* **Requirement**:
Would you please retype, exactly, the lines of the listing below between the line with "You are a computer-use agent." and the line with "Instruction: Open the Цена price filter", inclusive?

-- Available data follows --

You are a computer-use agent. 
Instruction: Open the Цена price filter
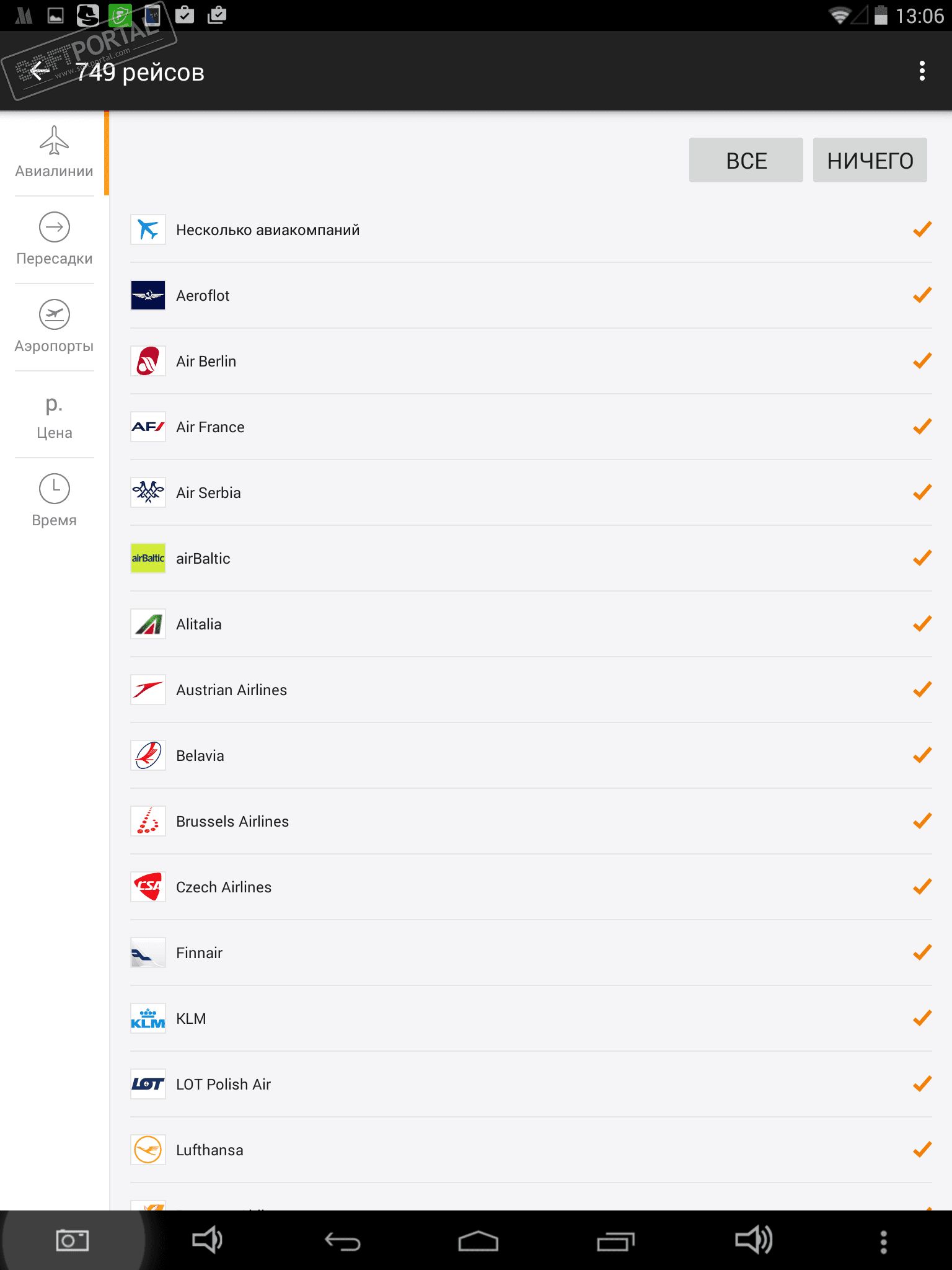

-- Available data concluded --
-- Available data follows --

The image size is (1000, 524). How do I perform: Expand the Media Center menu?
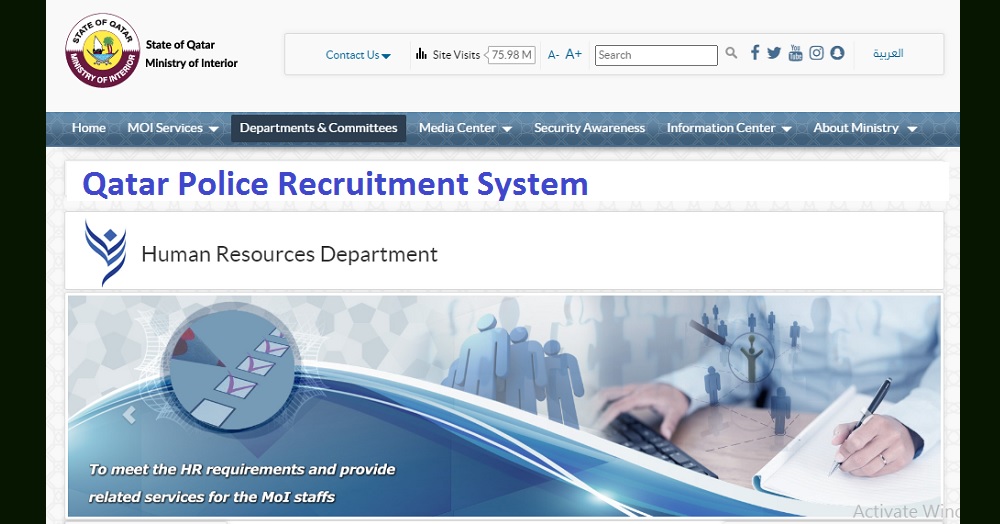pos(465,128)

-- Available data concluded --
-- Available data follows --

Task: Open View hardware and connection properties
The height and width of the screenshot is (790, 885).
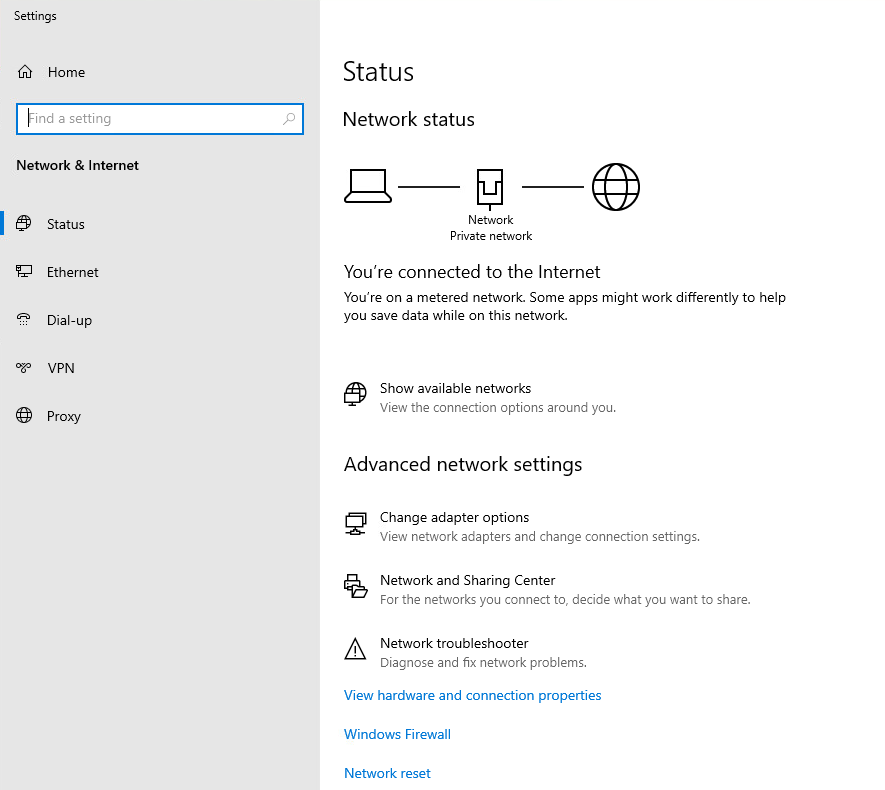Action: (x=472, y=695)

-- Available data concluded --

* **Solution for this task**:
You are a computer-use agent. 
Instruction: Open the Цена price filter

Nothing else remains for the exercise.